The trend has taken over beauty TikTok in a big way, but what is slugging, how do you do it and does it have any benefits?
If you want to give slugging a go, it involves applying your usual moisturiser and then slathering a petroleum-based product like Vaseline over the top. Next, you leave it on overnight, with the idea being the Vaseline creates a protective barrier to keep moisture in.
The trend is thought to have originated in Korea as it’s a popular K-beauty skin hack, along with the likes of mirror skin. Everyone is after dewy, glowing and well-hydrated skin, and slugging seems to provide that. It’s no surprise then that the hashtag on TikTok now has 167 million views, with skincare fans desperate to achieve the look.

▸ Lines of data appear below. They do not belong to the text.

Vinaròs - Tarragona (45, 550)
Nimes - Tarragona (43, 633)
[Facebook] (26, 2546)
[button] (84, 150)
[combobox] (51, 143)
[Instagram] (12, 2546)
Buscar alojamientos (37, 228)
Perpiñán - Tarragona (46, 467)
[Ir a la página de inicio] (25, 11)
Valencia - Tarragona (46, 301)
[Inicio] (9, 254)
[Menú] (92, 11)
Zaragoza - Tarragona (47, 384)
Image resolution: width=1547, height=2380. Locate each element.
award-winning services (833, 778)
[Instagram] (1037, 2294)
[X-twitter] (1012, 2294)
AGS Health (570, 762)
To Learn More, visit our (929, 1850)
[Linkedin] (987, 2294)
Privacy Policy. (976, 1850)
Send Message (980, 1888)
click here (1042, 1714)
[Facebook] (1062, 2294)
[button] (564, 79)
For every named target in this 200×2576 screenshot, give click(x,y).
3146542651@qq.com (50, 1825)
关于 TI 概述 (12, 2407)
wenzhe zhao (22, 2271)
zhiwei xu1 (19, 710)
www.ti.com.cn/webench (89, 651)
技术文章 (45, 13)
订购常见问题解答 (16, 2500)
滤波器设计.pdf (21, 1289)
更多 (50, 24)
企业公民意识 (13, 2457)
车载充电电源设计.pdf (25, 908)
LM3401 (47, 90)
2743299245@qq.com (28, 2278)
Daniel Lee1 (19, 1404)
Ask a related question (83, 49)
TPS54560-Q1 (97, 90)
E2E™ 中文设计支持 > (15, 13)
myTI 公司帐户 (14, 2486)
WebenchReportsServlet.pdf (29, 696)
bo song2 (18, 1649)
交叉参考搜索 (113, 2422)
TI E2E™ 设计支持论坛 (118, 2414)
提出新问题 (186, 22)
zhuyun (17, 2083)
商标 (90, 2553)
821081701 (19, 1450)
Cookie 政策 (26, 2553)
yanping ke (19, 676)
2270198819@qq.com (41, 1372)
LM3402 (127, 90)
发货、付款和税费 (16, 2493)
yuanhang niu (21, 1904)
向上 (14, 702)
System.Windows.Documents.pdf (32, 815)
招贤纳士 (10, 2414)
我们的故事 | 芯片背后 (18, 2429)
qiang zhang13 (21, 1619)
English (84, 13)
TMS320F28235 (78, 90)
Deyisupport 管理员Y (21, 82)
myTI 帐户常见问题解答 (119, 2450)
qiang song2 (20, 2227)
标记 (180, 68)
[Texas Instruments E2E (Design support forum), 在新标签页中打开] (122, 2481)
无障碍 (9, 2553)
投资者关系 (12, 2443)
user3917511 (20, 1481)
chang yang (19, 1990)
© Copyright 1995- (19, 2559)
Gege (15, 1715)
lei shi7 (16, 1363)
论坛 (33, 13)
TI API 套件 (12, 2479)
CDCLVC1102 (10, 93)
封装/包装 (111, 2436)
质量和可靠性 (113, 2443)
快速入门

The name might not be glamorous, but fans of the trend rave about it. It might not be all that though, as dermatologists have shared videos warning of dangers behind the trend and that it might make your skin worse instead of the glow you’re hoping for.
Many have reported cases that pores become badly clogged thanks to the petroleum jelly, as skin cannot breathe with it. Spots and breakouts are caused when bacteria gets trapped in your pores, so wearing Vaseline for an extended time could worsen things.
It’s also not ideal for those with oily or greasy skin, as it can make you look even shinier. Many fans of the trend complain of dry and flaky skin, so those with combination or oily skin are advised to look elsewhere. Other people who have attempted the method complained of getting Vaseline in their hair and also ruining their bedsheets, as well as smearing it all over the place as they like to sleep on their side or front.
It’s also important to not just use petroleum jelly by itself, and apply a moisturiser that is suitable for your skin type first.
How often to do it is also up for debate, as some proponents of the method do it nightly, while some dermatologists say it should be limited to just once a week. Would you give this a go?